Our study has several methodological and analytical strengths. Data were collected prospectively, and were not subject to recall or retrospective selection bias. By analyzing baseline tCr and Ins, we demonstrate the metabolic specificity of relationships, and show that our Glu, Glx, and tNAA findings are not a product of overall metabolic upregulation or MRS scanning artifacts, such as poor water-suppression. We also evaluated (1) adults aged across the lifespan with (2) relatively equal representation of both sexes in the sample, facilitating generalizability.
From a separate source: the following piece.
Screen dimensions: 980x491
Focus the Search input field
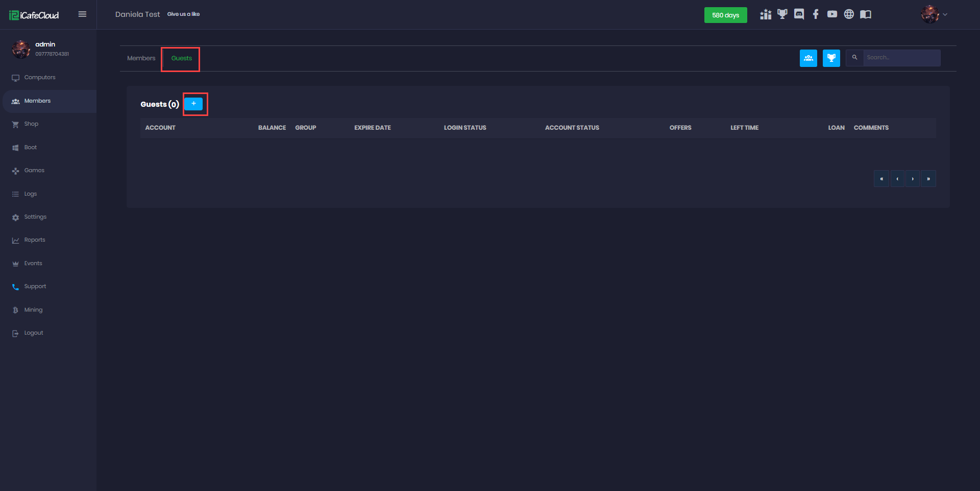tap(901, 58)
Importantly, this study used a sample of individuals receiving standard rTMS therapy, including high frequency stimulation to the left DLPFC and low frequency stimulation to the right DLPFC. Differences in stimulation type and laterality may limit our ability to isolate mechanisms specific to either technique. However, the heterogeneity of rTMS treatment increases the ecological validity of our findings considering both high and low frequency rTMS are commonly implemented in clinical practice [12] and generally demonstrate equal efficacy [110]. Glutamatergic and N-acetylated metabolites may be non-specific biomarkers of outcomes for all rTMS techniques. The lack of effect of stimulation type in our models suggests different modes of rTMS may work via a common mechanistic pathway between the bilateral DLPFC and right dACC. The DLPFC and dACC are functionally and structurally connected [111], and rTMS to the DLPFC restores aberrant hypoconnectivity between these regions in individuals with MDD [73]. rTMS-induced depolarizations in the bilateral DLPFC may influence metabolic activity in the right dACC via glutamatergic projections between these regions, ultimately improving depression symptoms. More controlled research will be needed to evaluate any relationships between baseline metabolites and differential effects of stimulation protocol on depression outcomes.
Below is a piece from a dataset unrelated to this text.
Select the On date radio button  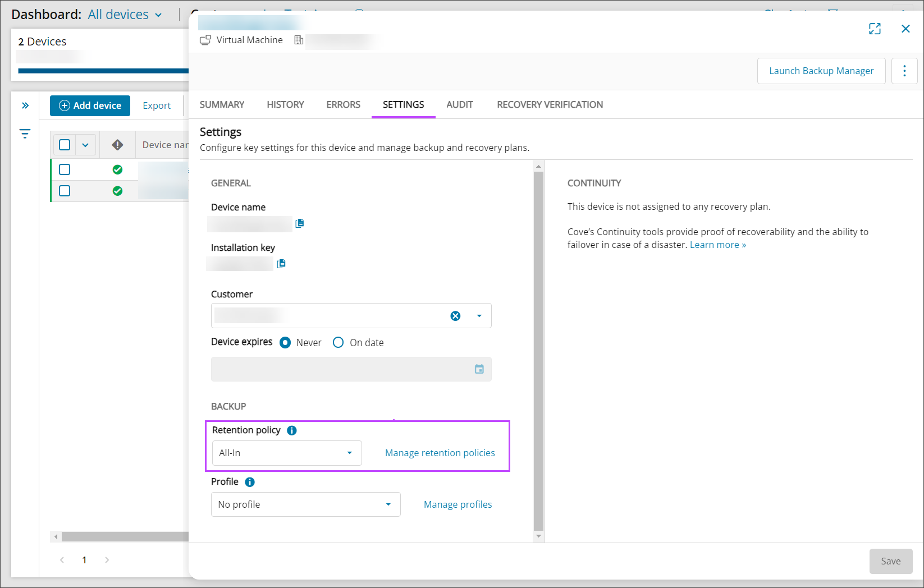tap(338, 343)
Future work should include additional validated measures of specific MDD symptoms, such as depressed mood, anhedonia, comorbid anxiety, insomnia, impaired cognition, suicidality, and psychomotor agitation, to illuminate how Glu, Glx, and tNAA predict domains of symptomatic response. Additionally, future work should collect metabolite levels over multiple time points during and following rTMS treatment, enabling clinicians and scientists to better understand how rTMS influences metabolites longitudinally, and how changes in these levels correspond with treatment outcomes. With larger sample sizes, increased number of voxels per participant, information on symptom-specific outcomes, and metabolite concentrations over time, machine learning techniques could be used to better predict which individuals and depression biotypes [112] most likely to respond to rTMS, paving the way for an MRS-driven personalized medicine approach to rTMS therapy for MDD.
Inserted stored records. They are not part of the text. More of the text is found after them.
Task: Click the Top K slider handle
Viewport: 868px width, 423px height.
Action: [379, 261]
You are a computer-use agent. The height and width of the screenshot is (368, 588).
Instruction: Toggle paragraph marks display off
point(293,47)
In summary, we found that pre-treatment levels of glutamatergic and N-acetylated compounds in the right dACC may serve as potential biomarkers for MDD outcomes after a full course of rTMS. Among MDD patients, lower levels of Glu, Glx, and tNAA predicted greater improvement in full scale depression scores after rTMS. Low baseline glutamatergic metabolites also specifically predicted greater decreases on symptom-specific changes in mood and cognition. Similarly, low Glu, Glx, and tNAA predicted decreases in scores on the immuno-metabolic subscale. Low Glu uniquely predicted rTMS responder status as a binary outcome. Together, these preliminary results provide rationale for exploring the utility of dACC Glu, Glx, and tNAA as biomarkers of rTMS efficacy for MDD. Though our findings need to be replicated with a larger sample size, this study is an important first step in (1) understanding how MRS metabolites predict and relate to rTMS outcomes associated with specific MDD symptom domains and (2) using neuroimaging-based techniques for optimization of psychiatric treatment selection, benefitting both patients and providers.